Per the HUD 4000.1 Manual (II (D)(4)(a)) (used for FHA & USDA, and possibly VA assignments), the ‘street view policy’ is this:
“Street scene photograph to include a portion of the subject site”
Per the FNMA Selling Guide Part B (B4-1.2 Exhibits), the ‘street view policy’ is this:
“Clear, descriptive photographs showing the front, back and a street scene of the subject property…” “The subject must be appropriately identified.”
It is obvious that FNMA’s policy is not as well defined as the HUD/FHA policy. But FNMA does say that the subject must be identified.
In my reports, I use BOTH policies for the ‘street view’ photos.
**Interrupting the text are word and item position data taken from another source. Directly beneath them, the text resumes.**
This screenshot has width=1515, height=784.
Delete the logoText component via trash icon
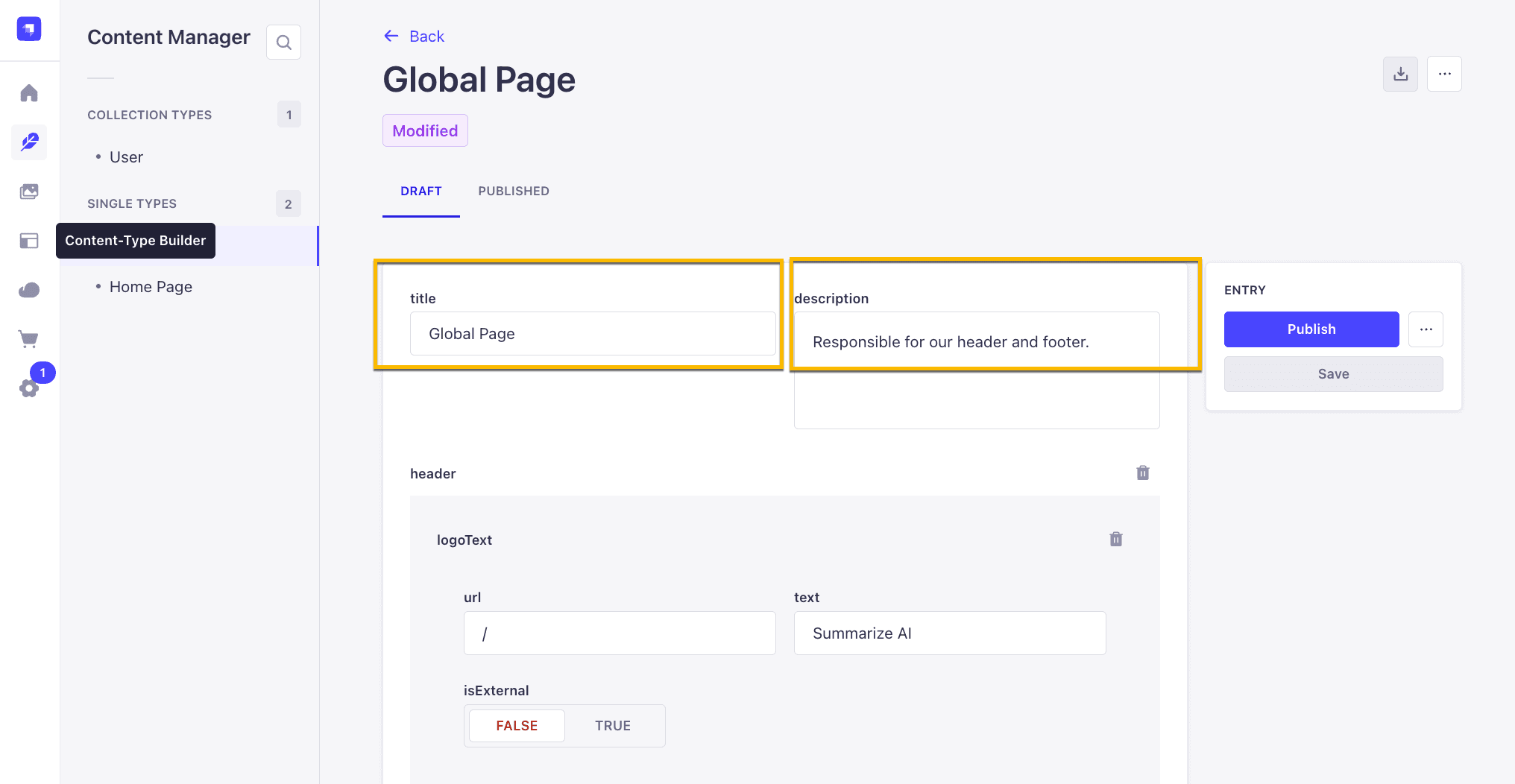coord(1116,540)
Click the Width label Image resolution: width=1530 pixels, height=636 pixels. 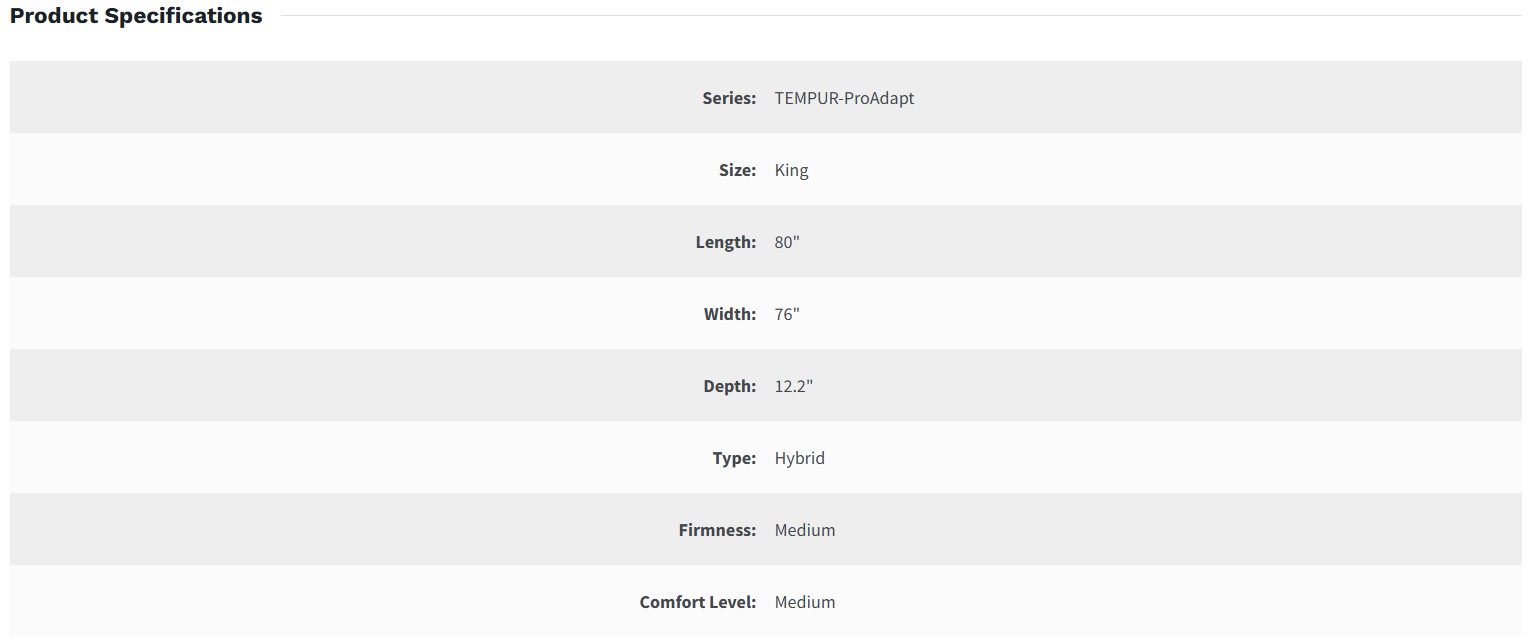729,314
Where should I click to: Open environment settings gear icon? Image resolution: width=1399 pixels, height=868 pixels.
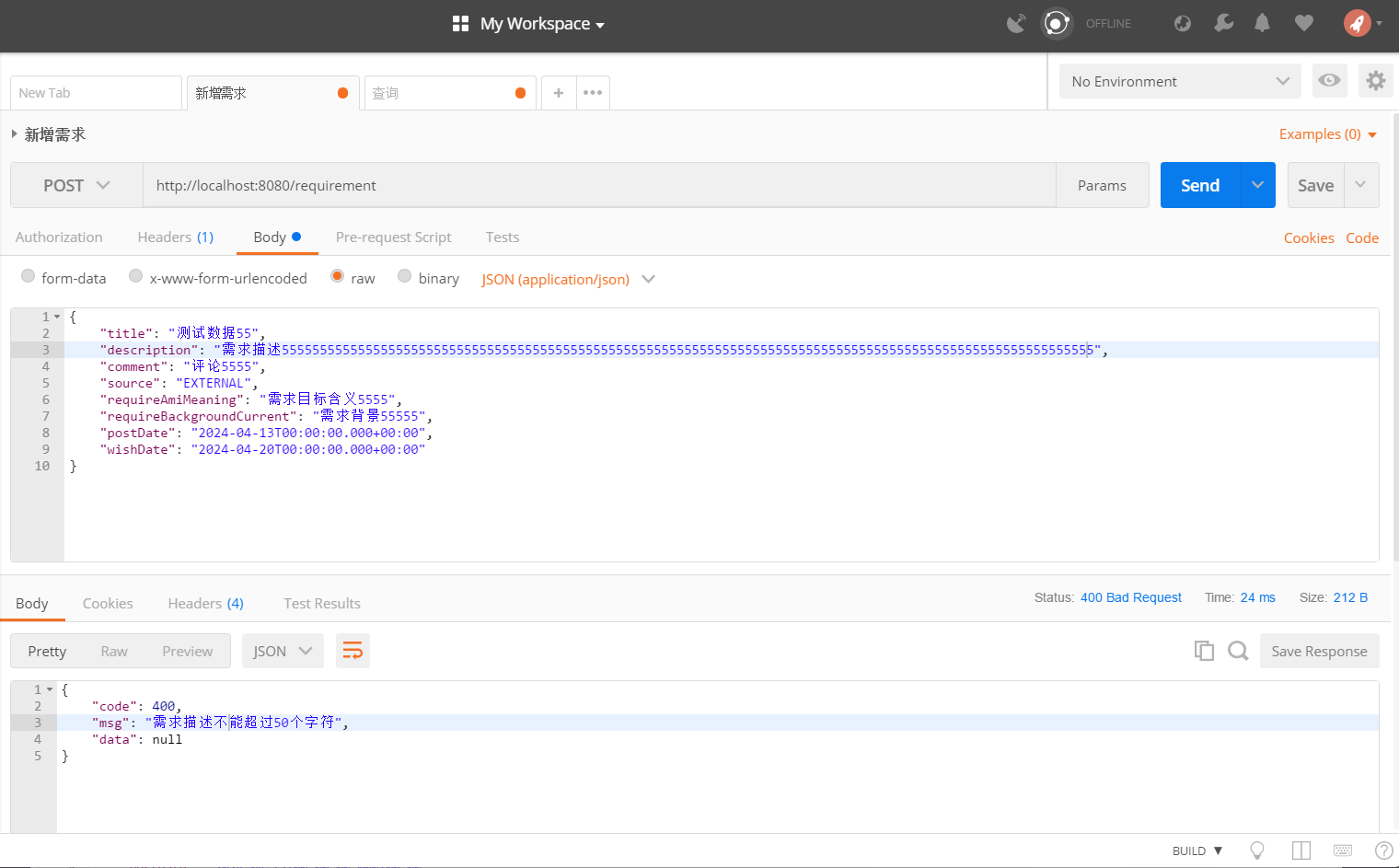pos(1375,81)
I use the HUD/FHA policy by taking the street photo from 1 or 2 houses up or down the street FROM BOTH DIRECTIONS, include a portion of the subject in the photo, and then in the photo description (using FNMA’s policy) I tell the reader the home is on the left or right side in the photo. Yes, my reports include TWO street scene photos. For suburban/rural sites, with the subject not visible on the street, I do the same process, but include a portion of the site in the photos. For these, I also include a photo of the driveway intersecting the street.
While we’re on this topic of discussion, there is NO requirement that subject photo pages be limited to 3 photos per page. Except when transmitting reports using the outdated, archaic .env protocol (Appraisal Port). That system demands 3 per page. But when not using .env, you can use photo pages with 6 photos, which most reviewers prefer due to photo size. Using subject photo pages with 12 or 15 per page make the photos extremely small, and hard to review.
My reports have the 6 photos per page for the subject. First page is the subject exterior – all 4 sides – and two street scenes. Other subject photo pages also have 6 photos, starting with the interior, and then other exterior elements and amenities on extra pages. I’ve been doing it this way for many years with absolutely no issues from any client.
The comp photos are on the typical 3 per page.
Using 6 subject photos per page is also a way to shorten number of pages in a report. Makes the overall report file size smaller, and it’s easier for end users to utilize the report.